Cukup lama pemeriksaan yang dilakukan. Bosan Citra dan Vano juga Celin menunggu hasil pemeriksaan yang diakukan terhadap Keyla. Namun akhirnya yang mereka tunggu tiba juga. Riki datang bersama seorang suster yang mengikutinya dari belakang. Keyla langsung bangun dari tempat duduknya saat melihat Riki.
“Key, ikut saya sekarang.” Kata Riki tanpa ingin dibantah.
“Kok, Key sendiri? Kita gak bisa ikut?” Tanya Citra.
“Hanya Keyla.” Jawab Riki dengan sabar.
Cintra menurut. Keyla mengikuti Riki ke ruangannya.
“Key, hasil pemeriksaan kamu sudah keluar,” kata Riki menyerahkan kertas-kertas hasil pemeriksaan yang dilakukan Riki. Keyla meraih kertas-kertas itu dari tangan Riki dan mulai membacanya. Keyla membaca setiap katanya dengan perasaan berdebar, sebab sejak tadi Riki memandanginya dengan tatapan aneh. Dan sampai pada akhir hasil tes, Keyla membulatkan matanya tak percaya.
“Ini pasti salah, Kak,” Keyla menolak hasil dari tes itu. Riki hanya diam.
“Key gak mungkin …” Keyla menggantungkan ucapannya. Dadanya terasa sesak mengetahui kenyataan tentang dirinya.

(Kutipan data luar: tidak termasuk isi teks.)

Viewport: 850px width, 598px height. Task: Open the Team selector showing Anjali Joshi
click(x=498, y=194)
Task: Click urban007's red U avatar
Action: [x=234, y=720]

Keyla kembali ke rumah dengan perasaan kacau. Apa yang harus dilakukannya setelah ini? Apakah dia harus memberitahu hal ini pada orangtuanya atau menyembunyikannya?
“Pembunuh!”
Tiba-tiba saja kata itu terngiang di telinganya. Matanya memanas. Memang pantas dirinya mendapatkan hal tersebut sebagai ganjaran dirinya yang telah membunuh Kakaknya sendiri. Tapi di sisi lain hatinya, Keyla menolak dikatakan sebagai pembunuh. Dia tidak membunuh Kakaknya. Namun, terlepas dari itu semua, Keyla tetap tidak bisa mengubah fakta bahwa dirinya sedang menderita penyakit serius.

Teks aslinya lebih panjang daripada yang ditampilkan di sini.